You can all go home now. I win at this contest. You think doing rectal exams on every incoming trauma or abdominal patient is bad? You think dripping all the agitated drunks is bad? A few weeks ago I was asked to do what I believe is the weirdest scut ever. (For the non-medical people out there… scut is basically the mindless errands medical students are often expected to perform. The “dirty work” while the “real doctors” save lives.)
It was a Saturday and I was on Trauma Call. Because it was close to exams (which are now over, and which I passed, in case you didn’t see it on Twitter!), another student and I had split the day. It was not my time to be on, and I was calmly studying when I was called and informed that my colleague had become sick and I was needed to assist in theater. (She owes me.)
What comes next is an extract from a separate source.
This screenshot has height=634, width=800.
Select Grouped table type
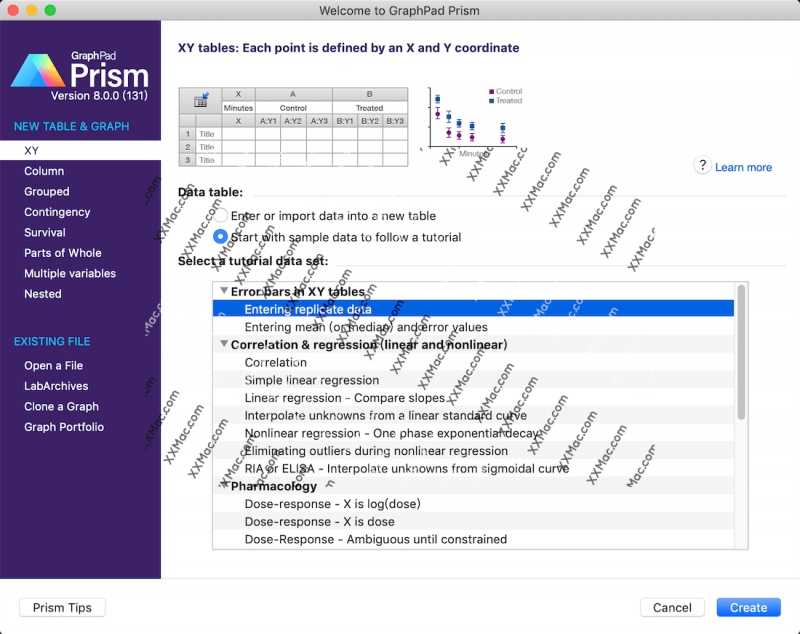tap(47, 191)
The registrar was doing a laparoscopic repair of a traumatic diaphragmatic hernia, which I was kind of excited to see. But just as I finished scrubbing in, she managed to get the final stitch and no longer needed my assistance. But do you think I got sent home, or sent to the trauma unit to do some procedures? Oh, no.
“Seeing as you are here now, maybe you could do me a favour and chop up that leg.”
This was followed by some guffaws from the scrub nurse and the anaesthetist, both saying something to the effect like, “I can’t believe you’re making your student do that.”
Basically, her previous surgery had been a below-knee amputation, but being in a public hospital, she had been sent a biohazard container of the wrong size. The bigger ones were all out of stock. And now she wanted me to make the leg fit… it was going straight to the incinerator so it did not need to look pretty.
Granted, she did seem embarrassed for asking and kind of apologised. I say kind of because I still had to do it.
I’ll spare you the details of how the student nurse that assisted me almost took out the leg without gloves on, or how she slammed it down onto our makeshift operating table so hard that blood went flying everywhere (which had me go into near full-on anxiety given the IOD in my previous rotation).
You should know that the only time I’ve ever made an honest-to-God incision on a real person was an elliptical excision of a skin lesion in dermatology. And then there was that cadaver in dissection lab, but it was embalmed and near-bloodless. The leg may not really have been attached to a heart anymore, but it seemed pretty surgical-ish. And as we have established before, I am no surgeon. There was something mildly exciting about making that incision though. I’d wax poetic but it’s been too long and it’s past midnight.
Oh, did I mention that we do amputations with handheld saws, not electric ones? I knew this wasn’t going to work with my feeble upper arm strength so I ended up going through the ankle joint… it required some innovation and was pretty gruesome.
So. I definitely think that must surely be the weirdest scut. Although, if you have competing incidents, I’d love to hear them!